[start Excerpted data]

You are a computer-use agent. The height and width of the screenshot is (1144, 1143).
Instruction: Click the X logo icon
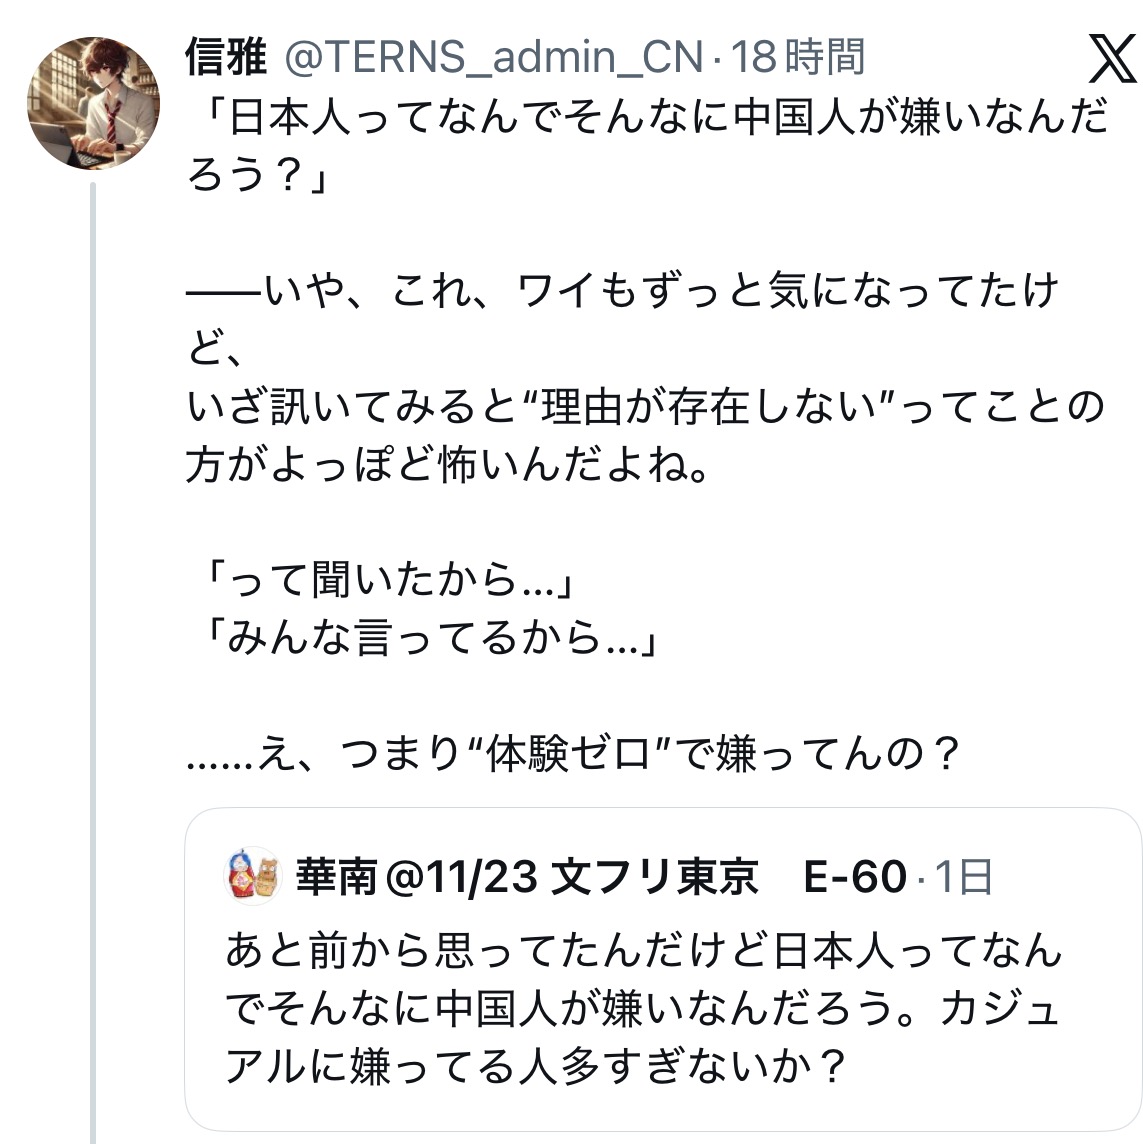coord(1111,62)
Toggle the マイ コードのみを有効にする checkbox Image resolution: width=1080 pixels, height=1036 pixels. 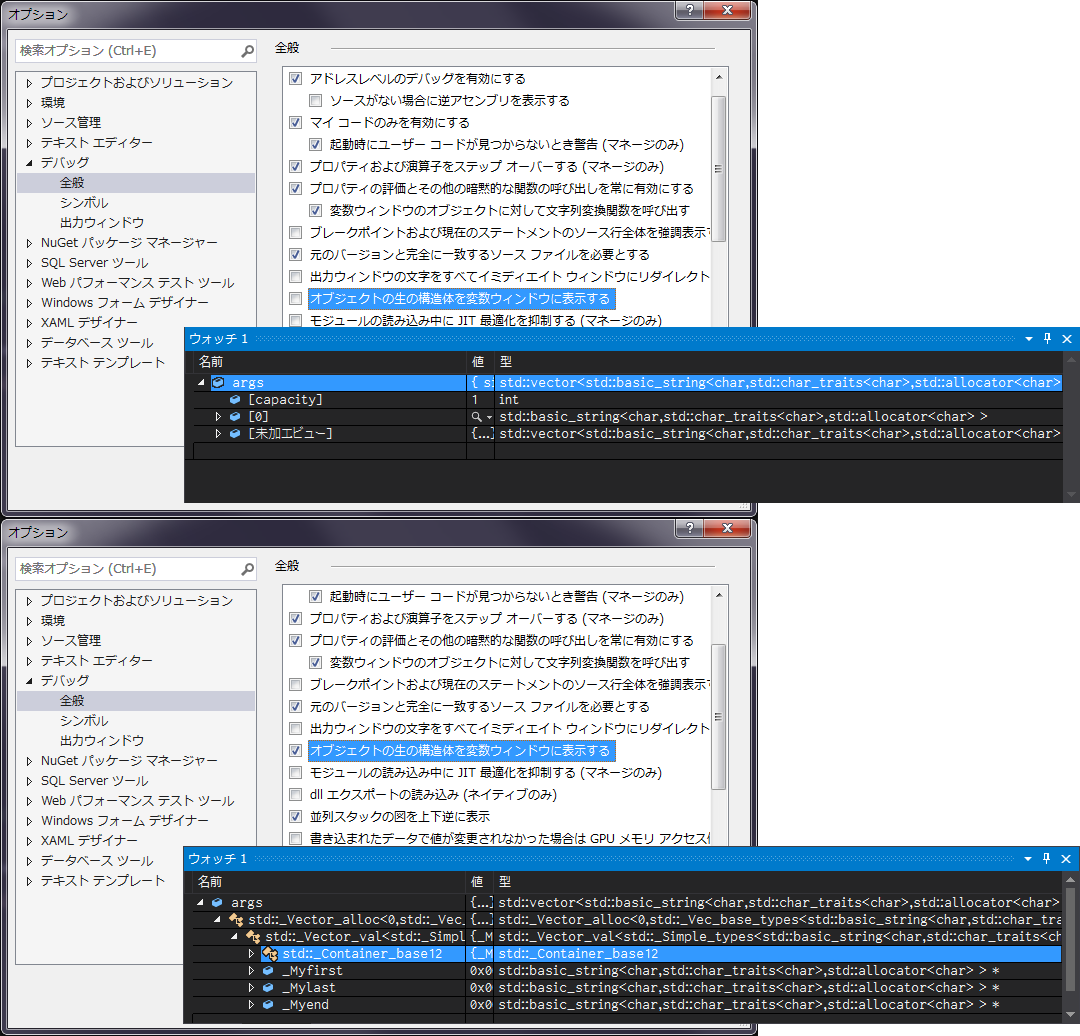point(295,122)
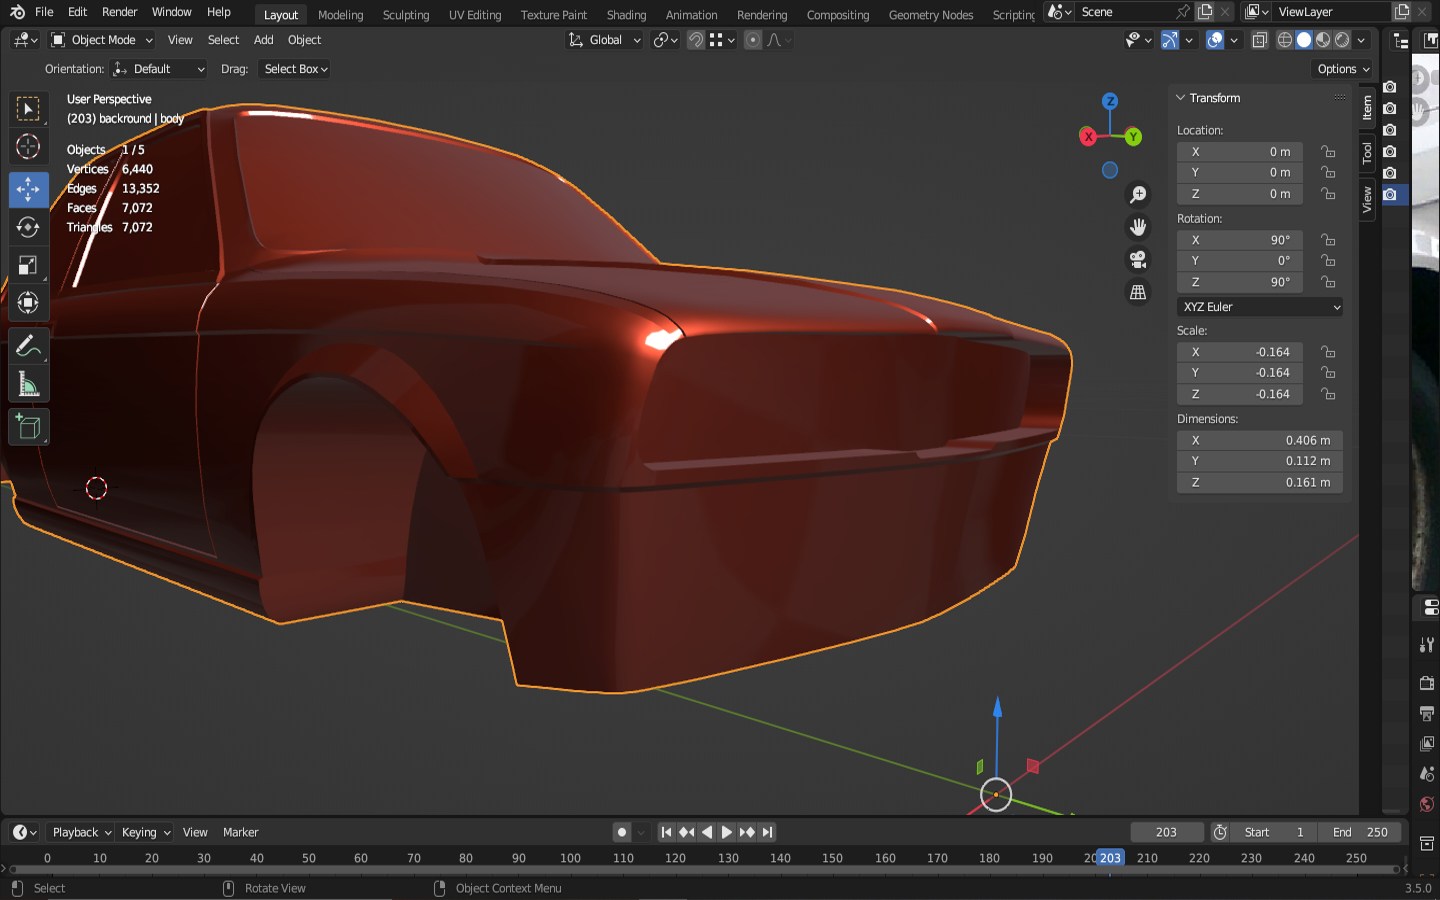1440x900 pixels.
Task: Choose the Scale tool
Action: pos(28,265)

[end Excerpted data]
[start Excerpted data]

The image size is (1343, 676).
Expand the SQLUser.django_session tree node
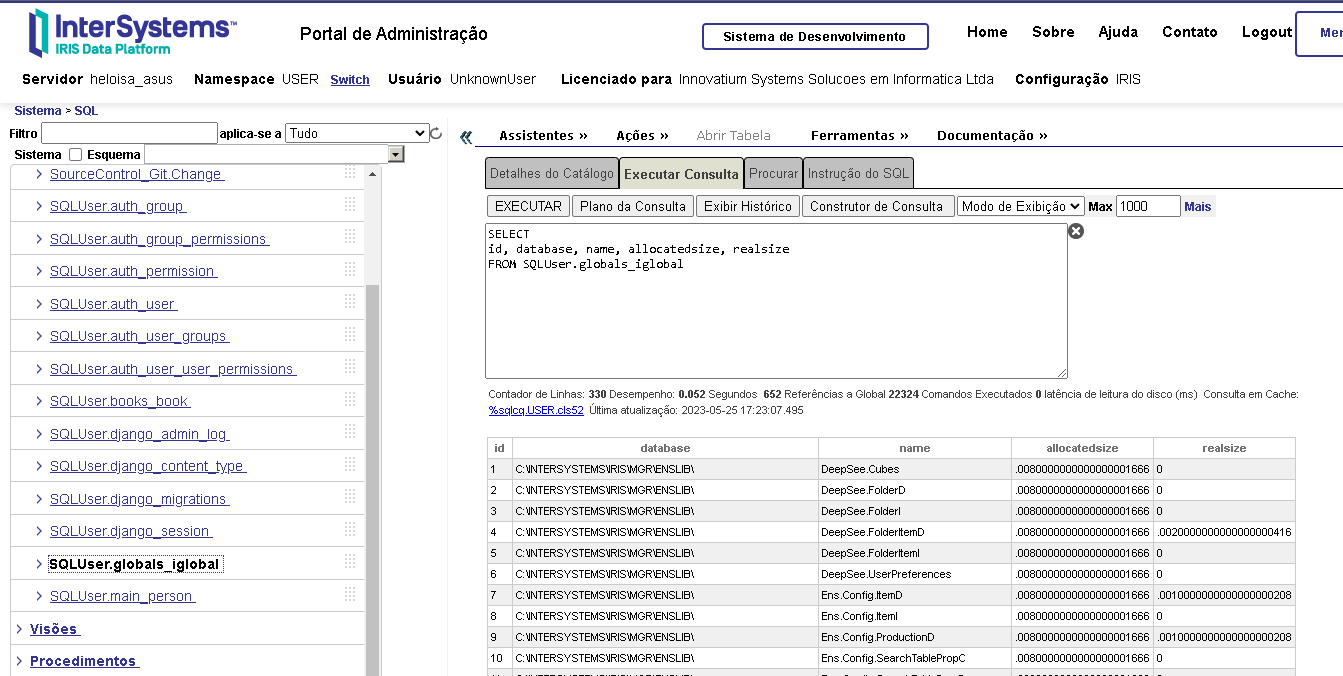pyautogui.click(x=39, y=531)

[end Excerpted data]

:: What you should do ::
Write out the records from the line that contains "The image size is (1343, 676)." through the line that contains "pyautogui.click(x=39, y=531)", including both of those lines. Leave the pictures out of your answer.

:: Full solution ::
The image size is (1343, 676).
Expand the SQLUser.django_session tree node
pyautogui.click(x=39, y=531)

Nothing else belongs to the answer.